*Directive 1*:
Answer these questions about the S-box code, one answer per line, marked like the questions:
(a) How many entries does the tmp array hold?
(b) Which values are given to Sbox[0] and Sbox[1]?
(c) Which constant is masked with -(x2 >> 8) in the multiplication step?
*Directive 2*:
Decide whether each statement agrees with the S-box code. Give yes or no, and quote the words that settle it.
(a) Inside the loop, x is multiplied by 0x02 in the field.
(b) The Sbox array is created with 256 entries.
(c) A comment calls 0x03 a generator of the multiplicative subgroup of size 255.
*Directive 3*: Write the next part of the S-box code, starting after the comment line that says SBox[i] contains the inverse of i.

*Source*:
------------------------------------------------------------------------
In Java code, this may look like this:

    /*
     * Make tmp[n] = pow(0x03, n) in the field.
     */
    int[] tmp = new int[255];
    for (int i = 0, x = 1; i < 255; i ++) {
            tmp[i] = x;

            /*
             * Multiply x by 0x03 in the field.
             */
            int x2 = x << 1;
            x2 ^= -(x2 >> 8) & 0x11B;
            x ^= x2;
    }

    /*
     * Make Sbox[] as the inverse table. We use the fact that
     * 1/pow(0x03,n) = pow(0x03,255-n) in the field (since 0x03 is
     * a generator of the multiplicative subgroup of size 255).
     */
    Sbox = new int[256];
    Sbox[0] = 0; Sbox[1] = 1;
    for (int i = 1; i < 255; i ++) {
            Sbox[tmp[i]] = tmp[255 - i];
    }

    /*
     * At that point, SBox[i] contains the inverse of i.
------------------------------------------------------------------------
*Data*:
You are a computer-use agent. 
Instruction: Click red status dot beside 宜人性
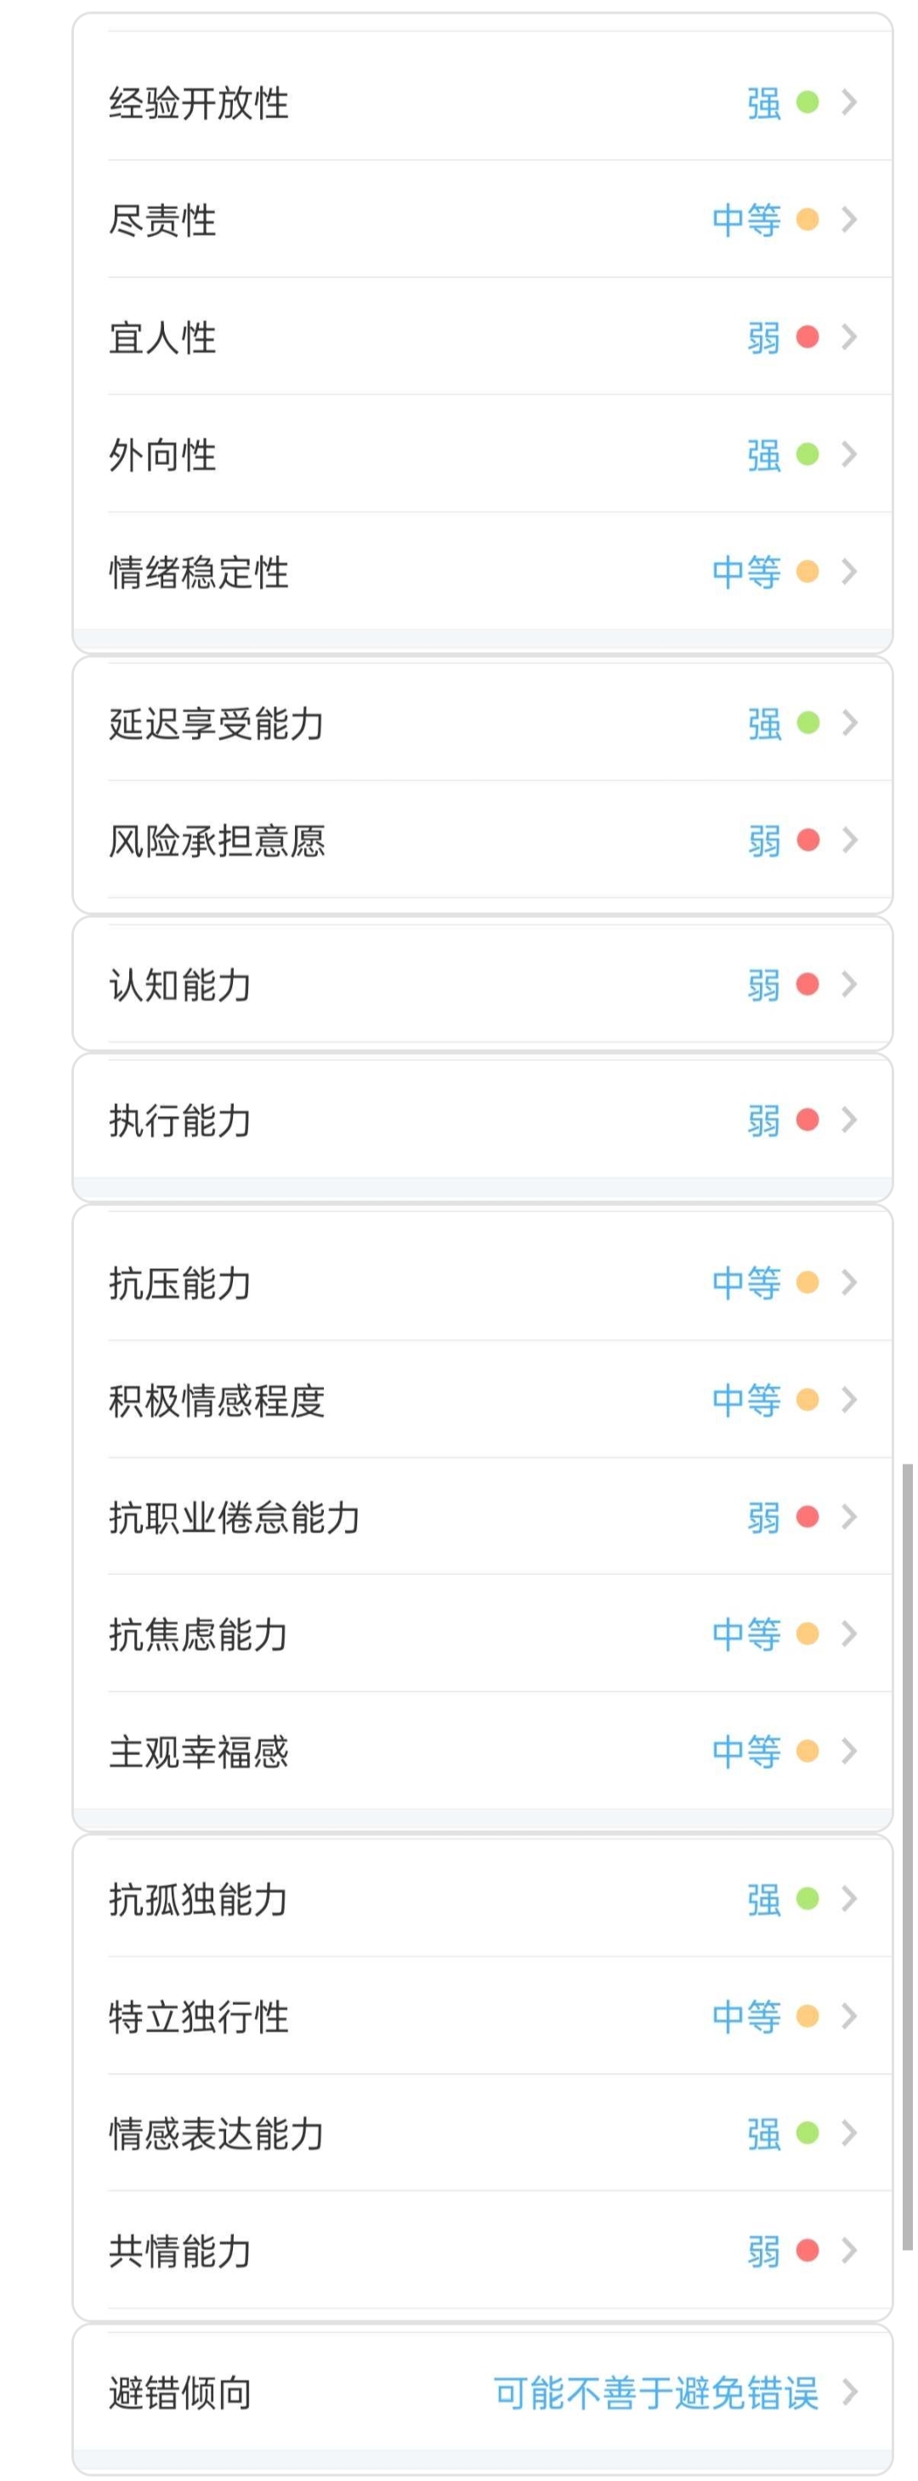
------------------------------------------------------------------------
*Task output 1*:
(a) 255
(b) Sbox[0] is 0 and Sbox[1] is 1.
(c) 0x11B

*Task output 2*:
(a) No: "Multiply x by 0x03 in the field."
(b) Yes: "Sbox = new int[256];"
(c) Yes: "a generator of the multiplicative subgroup of size 255"

*Task output 3*:
     * Now we apply the affine transform in GF(2).
     */
    for (int i = 0; i < 256; i ++) {
            int x = Sbox[i];
            x |= x << 8;
            x ^= (x >> 4) ^ (x >> 5) ^ (x >> 6) ^ (x >> 7);
            Sbox[i] = (x ^ 0x63) & 0xFF;
    }

This kind of code can be convenient to recompute the S-box and related tables during an initialization process (assuming that you prefer the extra startup cost over the size cost of embedding the tables in the code).

(Of course, table-based AES implementations are not constant-time, you should not do that in practice, etc.)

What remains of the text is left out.